Background: Calcium antagonists such as nitrendipine reduce the effects of cyclosporin on renal haemodynamics, however, their long-term efficacy has not been established. We did a randomised trial to investigate the effects of nitrendipine on renal function in renal-transplant patients treated with cyclosporin.
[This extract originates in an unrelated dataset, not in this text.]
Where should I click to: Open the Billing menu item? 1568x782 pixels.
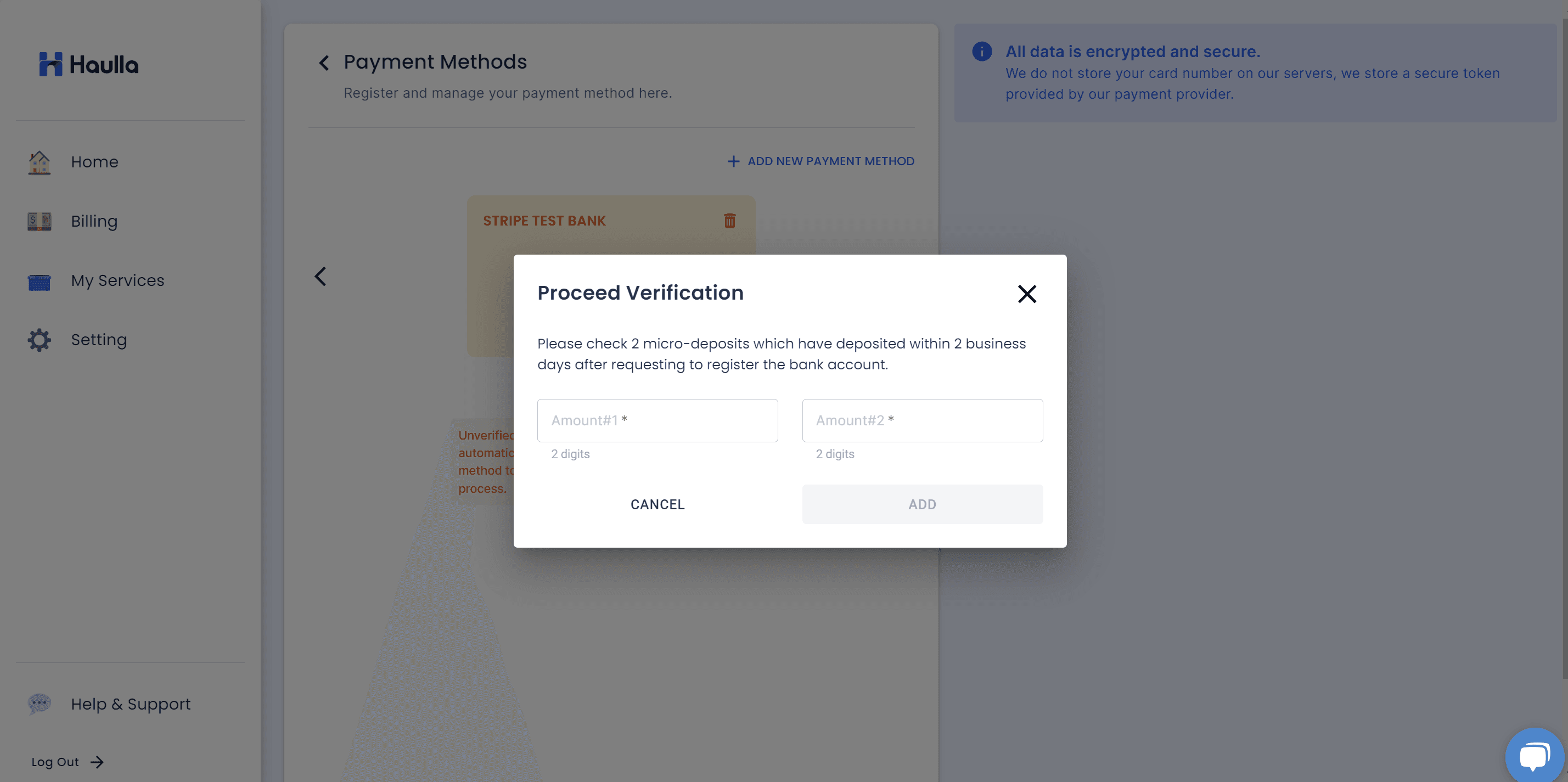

Methods: 253 renal-transplant patients were recruited: 52 normotensive patients (diastolic blood pressure <90 mm Hg) were assigned placebo and 57 nitrendipine 5 mg twice daily; 71 hypertensive patients (diastolic blood pressure >90 to <115 mm Hg) were assigned placebo and 73 nitrendipine 10 mg twice daily. Nitrendipine was increased to 20 mg twice daily if the target diastolic blood pressure (<90 mm Hg) was not achieved. The patients were seen once a month for 24 months; blood pressure and serum creatinine concentration were recorded at each visit. Analysis was by intention to treat.
Findings: 63 patients were withdrawn (35 nitrendipine, 28 placebo). The mean serum creatinine concentration at baseline was slightly higher in the nitrendipine group (146.7 micromol/L [SE 4.42]) than in the placebo group (137.0 micromol/L [3.54]. At the 24-month endpoint or at dropout, serum creatinine concentration was significantly higher in the 123 patients in the placebo group than the 130 patients in the nitrendipine group (160.8 [7.1] vs 148.5 [5.3], p for effect of treatment=0.025, analysis of covariance in a two-way classification; 95% CI for difference -1.77 to -22.98). At study entry, the blood pressures of the placebo and the nitrendipine groups were almost identical. At 24 months, blood pressure was higher in the normotensive patients given a placebo than in those patients given nitrendipine. By contrast, blood-pressure values were similar in those hypertensive patients given a placebo and those given nitrendipine at the end of treatment.
Interpretation: The calcium antagonist nitrendipine has no adverse effects on kidney function in renal-transplant patients with cyclosporin. The drug has a small but significant nephroprotective effect, that is independent of the drug's antihypertensive action.